A tutto ciò si aggiunge un dettaglio, di non poco conto: il viaggio sarà fatto a piedi. Comincia domani 31 luglio, da Maratea, per proseguire ogni giorno, fino al 7 agosto, in un paese diverso della Basilicata, un paese il cui nome (forse) farà solo pensare a luoghi sperduti, dimenticati da Dio, eppure simbolo della storia lucana: Trecchina e Lauria, Castelsaraceno, Aliano, Craco, Tursi, Scanzano e Grassano. E il viaggio vorrà dare risposta a una domanda: Cristo si è fermato a Eboli, o no? Ovvero: la Basilicata è solo terra di tradizioni, culturali e non, o accoglie anche menti giovani, intraprendenti e visionarie che vogliono costruire un futuro anche partendo dalle tradizioni?

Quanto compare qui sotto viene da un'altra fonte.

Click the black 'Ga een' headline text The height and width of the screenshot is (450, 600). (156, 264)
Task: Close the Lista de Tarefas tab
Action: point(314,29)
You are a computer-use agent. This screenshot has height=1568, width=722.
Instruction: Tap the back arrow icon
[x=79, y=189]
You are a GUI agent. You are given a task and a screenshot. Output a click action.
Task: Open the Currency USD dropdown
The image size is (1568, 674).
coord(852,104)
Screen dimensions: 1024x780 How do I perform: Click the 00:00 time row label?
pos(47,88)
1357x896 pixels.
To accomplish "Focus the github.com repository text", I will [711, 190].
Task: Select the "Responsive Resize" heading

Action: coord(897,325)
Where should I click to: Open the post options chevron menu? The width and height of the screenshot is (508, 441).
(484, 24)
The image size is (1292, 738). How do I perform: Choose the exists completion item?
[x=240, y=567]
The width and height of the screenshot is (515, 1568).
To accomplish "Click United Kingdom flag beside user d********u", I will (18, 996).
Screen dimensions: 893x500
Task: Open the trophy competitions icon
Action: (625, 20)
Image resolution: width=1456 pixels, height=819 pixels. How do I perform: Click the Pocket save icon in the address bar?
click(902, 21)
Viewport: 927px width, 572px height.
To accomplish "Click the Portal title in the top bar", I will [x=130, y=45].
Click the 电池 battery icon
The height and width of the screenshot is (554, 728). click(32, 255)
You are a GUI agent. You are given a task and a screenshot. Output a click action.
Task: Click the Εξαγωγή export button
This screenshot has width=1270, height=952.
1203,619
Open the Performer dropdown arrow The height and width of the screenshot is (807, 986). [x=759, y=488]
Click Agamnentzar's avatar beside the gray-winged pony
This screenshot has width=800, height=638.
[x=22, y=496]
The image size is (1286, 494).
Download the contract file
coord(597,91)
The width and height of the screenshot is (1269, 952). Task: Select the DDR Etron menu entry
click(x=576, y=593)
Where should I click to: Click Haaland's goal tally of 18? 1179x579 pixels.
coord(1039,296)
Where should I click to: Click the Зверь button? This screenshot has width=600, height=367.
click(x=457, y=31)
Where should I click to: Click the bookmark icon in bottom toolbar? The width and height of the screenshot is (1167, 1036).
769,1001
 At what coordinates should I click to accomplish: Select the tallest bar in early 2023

Chiunque si senta parte di questo viaggio, potrà contriburvi non solo seguendolo ma anche aderendo alla campagna di crowdfunding lanciata su Kickstarter con cui sarà finanziato il documentario.

L’idea è nata dalla community di Vox Populi Grassano, un gruppo di ragazzi, con età media di 20 anni, legati alla propria terra oltre che alla propria cittadina. Sono loro ad aver organizzato questa camminata, ispirati dal percorso del film “Basilicata coast to coast”, e con l’intento di farne un racconto audiovisivo con la regia, oltre che di Nicola, di Gerardo Schiavone, anche lui originario di Grassano. La camminata è metafora del “sacrificio, senso di collettività e raggiungimento di un traguardo passo dopo passo e credo possa essere il modo perfetto per raccontare i lucani e la Lucania”, ha spiegato Nicola in questa intervista sul documentario pubblicata su Il Lucano Magazine .

La Basilicata, dove convivono i sentimenti contrastanti di chi la abita, l’odi et amo di tutti coloro che intravedono una terra ricca di potenzialità ma ancora incastrata in delle logiche lente e contrastanti. Ma anche la sua voglia di riscossa, partendo proprio dalle testimonianze di chi ha deciso di darle un’opportunità e di vedere qui il proprio futuro.